Gender-specific patterns in educational attainment create dual sources of talent misallocation. Using Portuguese administrative data (1995-2021), we document that women systematically underenroll in STEM fields (2.2 % vs 4.4 % for men) but overenroll in non-STEM college education (14 % vs 6.8 % for men), while men disproportionately avoid higher education altogether. These patterns, together with the underperformance of female entrepreneurs across all educational levels, generate aggregate costs to the economy. We develop a general equilibrium model where agents make endogenous educational and occupational choices, incorporating both gender-specific education costs and entrepreneurial productivity differentials. Our quantitative experiments reveal the relative importance of each distortion. Equalizing women's education costs to male levels reduces GDP by 0.9 %, as lower college participation offsets gains from increased female STEM enrollment, while just increasing men's participation in non-STEM college fields increases GDP by 2.4 %. The STEM channel does not seem quantitatively relevant, since equalizing women's participation to men only increases GDP by 0.02 %. However, equalizing entrepreneurial productivity parameters across genders increases GDP by 5.3 %, highlighting the relevance of the distortions that make female entrepreneurs underperform relative to men.
"Skill-biased stagnation"
This paper studies how financial frictions shape firms' use of skilled labor when skills and intangibles are complementary inputs. Using Portuguese matched employer-employee and firm balance-sheet data, I document three facts. First, intangible capital and skilled labor are complementary within firms. Second, financially constrained firms choose a different input mix: they devote relatively fewer resources to intangible accumulation and R&D labor, and they equip skilled production workers with less intangible capital. Third, during Portugal's expansion in skill supply, wage premia fell more at constrained firms even though they hired skilled workers at similar rates, consistent with weaker within-firm reallocation of skills toward their most complementary uses.

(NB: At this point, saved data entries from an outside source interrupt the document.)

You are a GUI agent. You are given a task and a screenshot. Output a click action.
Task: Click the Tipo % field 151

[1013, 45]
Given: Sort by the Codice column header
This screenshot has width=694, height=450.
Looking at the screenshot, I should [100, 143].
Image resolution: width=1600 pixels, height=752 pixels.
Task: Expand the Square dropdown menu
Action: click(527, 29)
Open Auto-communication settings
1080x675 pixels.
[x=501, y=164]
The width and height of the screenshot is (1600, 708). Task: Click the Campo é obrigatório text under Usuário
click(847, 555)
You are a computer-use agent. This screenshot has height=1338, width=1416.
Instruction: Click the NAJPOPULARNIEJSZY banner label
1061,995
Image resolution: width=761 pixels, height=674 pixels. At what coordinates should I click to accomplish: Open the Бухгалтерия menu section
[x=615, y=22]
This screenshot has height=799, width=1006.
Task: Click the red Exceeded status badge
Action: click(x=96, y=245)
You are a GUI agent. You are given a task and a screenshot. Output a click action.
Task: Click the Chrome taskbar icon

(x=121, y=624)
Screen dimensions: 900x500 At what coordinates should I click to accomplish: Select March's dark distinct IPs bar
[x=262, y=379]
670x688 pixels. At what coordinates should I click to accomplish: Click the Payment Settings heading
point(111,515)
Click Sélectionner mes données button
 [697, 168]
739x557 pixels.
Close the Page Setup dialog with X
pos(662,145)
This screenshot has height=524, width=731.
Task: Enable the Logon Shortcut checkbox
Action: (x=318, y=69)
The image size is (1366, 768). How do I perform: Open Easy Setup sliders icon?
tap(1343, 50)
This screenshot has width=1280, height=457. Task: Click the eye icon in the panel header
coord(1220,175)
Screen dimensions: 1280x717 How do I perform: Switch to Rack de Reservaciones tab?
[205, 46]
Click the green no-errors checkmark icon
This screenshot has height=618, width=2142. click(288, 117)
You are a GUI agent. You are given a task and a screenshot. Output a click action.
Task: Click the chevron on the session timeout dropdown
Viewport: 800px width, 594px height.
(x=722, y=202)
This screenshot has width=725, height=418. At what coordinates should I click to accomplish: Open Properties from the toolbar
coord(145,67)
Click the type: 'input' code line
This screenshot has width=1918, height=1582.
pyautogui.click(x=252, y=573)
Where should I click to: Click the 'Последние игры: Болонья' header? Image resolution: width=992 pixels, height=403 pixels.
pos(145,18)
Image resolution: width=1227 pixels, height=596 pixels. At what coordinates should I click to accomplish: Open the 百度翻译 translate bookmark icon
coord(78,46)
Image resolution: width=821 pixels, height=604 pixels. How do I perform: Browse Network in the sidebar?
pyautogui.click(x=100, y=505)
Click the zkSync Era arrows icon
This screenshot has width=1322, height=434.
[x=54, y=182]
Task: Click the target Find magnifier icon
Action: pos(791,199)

To interpret these patterns, I develop a quantitative heterogeneous-firm model with nested CES production, endogenous intangible accumulation and collateral constraints with differential pledgeability. The model highlights a firm-level allocation problem: when skilled labor becomes more abundant, unconstrained firms adjust the whole skill-intangible bundle, while constrained firms expand skilled employment without making the complementary intangible investments needed to use those workers effectively. Financial frictions therefore distort not only firm scale, but also the internal allocation of skilled labor across production and innovation activities, muting the gains from human-capital expansion.
"Field Choice, information, and public resources: a macro perspective"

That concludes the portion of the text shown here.